Memory watch analysts DRAM Exchange said the consortium of high end investors was backed by the Chinese government. The government has pledged to invest 120 billion yuan in the semiconductor industry and this move shows just how seriously China takes the aim.
Right now, said the analysts, China’s imports of semiconductors – be they CPUs, DRAM and Flash memory exceed its petrol imports.
Intel is in bed with some Chinese semiconductor companies, and that, in itself is a significant factor.
China spent over $10 billion in importing DRAM last year – that’s 20 percent of the worldwide production of the semiconductors.
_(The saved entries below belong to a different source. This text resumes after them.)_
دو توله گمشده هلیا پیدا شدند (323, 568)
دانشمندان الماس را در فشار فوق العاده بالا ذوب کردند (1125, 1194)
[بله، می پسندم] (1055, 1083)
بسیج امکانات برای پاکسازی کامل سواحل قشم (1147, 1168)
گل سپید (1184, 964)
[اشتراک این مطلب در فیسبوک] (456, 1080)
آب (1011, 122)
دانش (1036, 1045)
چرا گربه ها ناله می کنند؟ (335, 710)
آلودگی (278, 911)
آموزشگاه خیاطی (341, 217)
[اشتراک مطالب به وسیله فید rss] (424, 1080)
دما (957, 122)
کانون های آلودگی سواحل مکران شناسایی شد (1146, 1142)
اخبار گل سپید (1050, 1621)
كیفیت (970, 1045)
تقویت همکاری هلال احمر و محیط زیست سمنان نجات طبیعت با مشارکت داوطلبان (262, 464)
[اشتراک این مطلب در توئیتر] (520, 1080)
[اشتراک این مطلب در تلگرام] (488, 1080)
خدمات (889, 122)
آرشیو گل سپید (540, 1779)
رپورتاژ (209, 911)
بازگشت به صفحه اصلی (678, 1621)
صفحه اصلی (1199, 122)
Of that imported memory, 55 percent was for mobile memory, while PCs represented 19 percent and server memory eleven percent.
So it’s logical that to reduce this trade gap, China continues to invest in DRAM to give it a degree of self sufficiency.
How that will pan out for the competition remains to be seen.
According to an analyst note from Carnegie, world chip sales are likely to be largely untouched between the June to July – at one percent seasonally adjusted month by month – and $24.9 for the month.
A May spike could have been thanks to Samsung’s latest Galaxy handsets, but a drop in June could be down to clearing previous inventories of previous phone and PC models ahead of new launches.
Carnegie’s early indicator for the three month moving average of chip sales for July suggests a “modest improvement slightly better than the normal seasonal pattern”.
Korean chip exports were better throughout July and August compared to June levels. Other tech production in South Korea was on the up after a long slump post the Q4 iPhone and iPad boom.
Taiwanese production improved over July thanks to electronic components and parts, however, overall it was held back by a weakness in high end smartphones and a drop in TV manufacturing.
Japan has been losing market share in semiconductors to other countries in the APAC region, in particular China and Vietnam. A sharp drop in chip segments was noted for Japan, with Carnegie adding an overall drop in Japanase consumer electronics market share and less production in Japan likely contributed.
Carnegie estimates world semiconductor sales will drop by one percent for the year.
Carnegie warned that US PC imports have been weak since March – and that the numbers could include tablet computers. Meanwhile, retail sales are sluggish for tech categories. Some of this is attributed to shopping patterns, as internet sales replaced buying through brick and mortar stores.
US inventory levels for electronics fell sharply, with leading retailers like Best Buy slashing their stock.
For the US telecom enterprise sector, it is expected that imports are flat, including Ericsson and Cisco equipment. Although the July numbers are not in, May and June imports were weak after a spike in April.